[Start of Attachment]
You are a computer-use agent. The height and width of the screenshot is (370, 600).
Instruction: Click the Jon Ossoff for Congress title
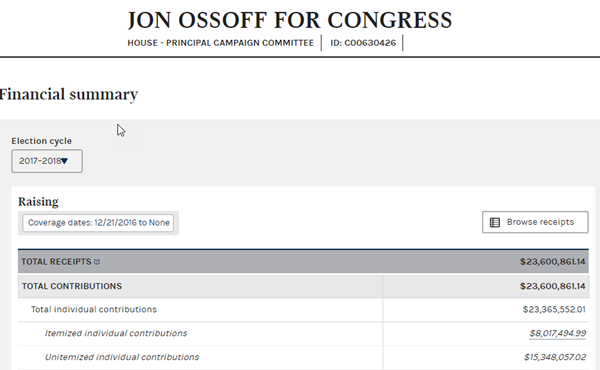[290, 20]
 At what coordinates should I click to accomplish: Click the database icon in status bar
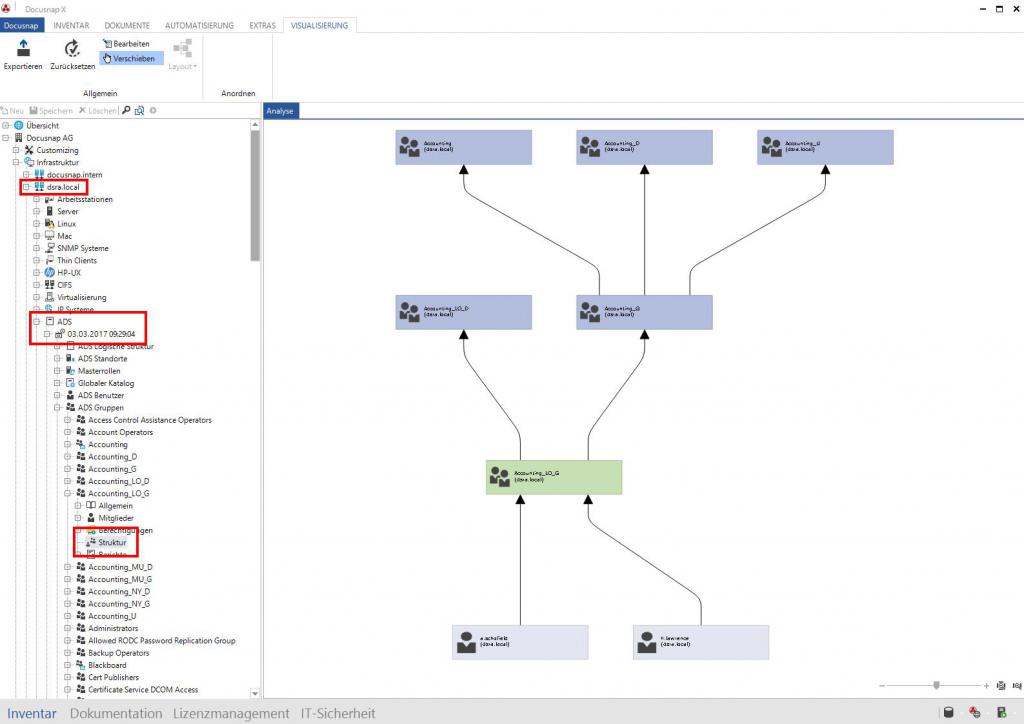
[End of Attachment]
[Start of Attachment]
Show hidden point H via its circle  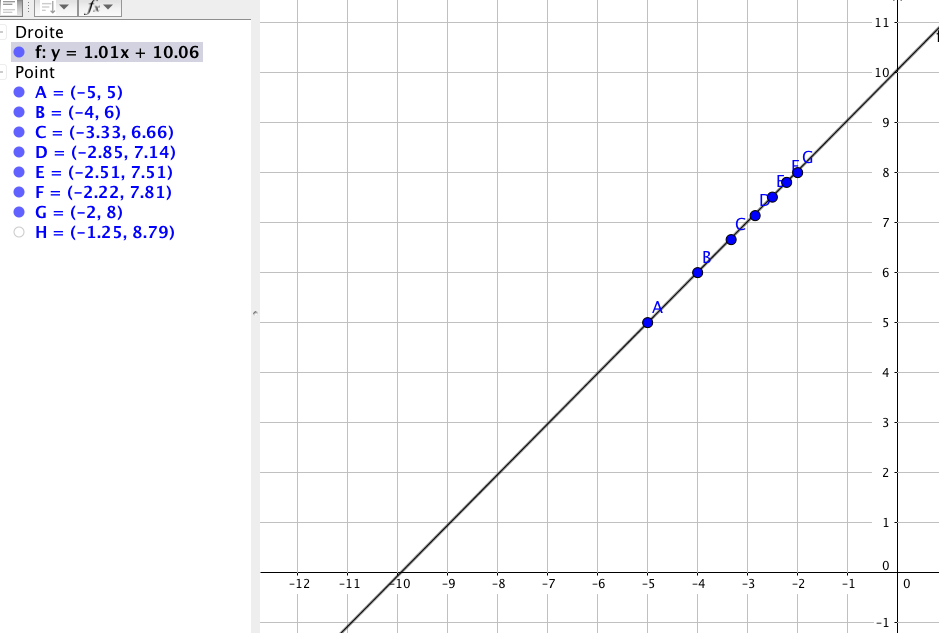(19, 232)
[End of Attachment]
[Start of Attachment]
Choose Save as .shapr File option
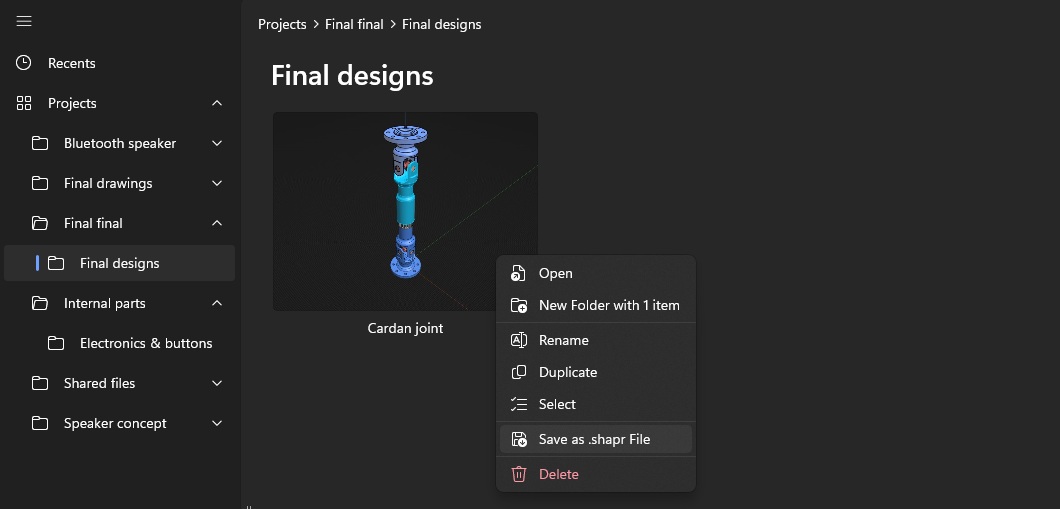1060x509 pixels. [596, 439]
[End of Attachment]
> [EXERCISE GOAL] For the material above, give again only the lines starting at the line that contains "You are a computer-use" and ending at the line that contains "At what coordinates". Pictures do not belong in the copy.

> [FINISHED TASK]
You are a computer-use agent. The height and width of the screenshot is (370, 600).
Instruction: Click the Jon Ossoff for Congress title
[290, 20]
 At what coordinates should I click to accomplish: Click the database icon in status bar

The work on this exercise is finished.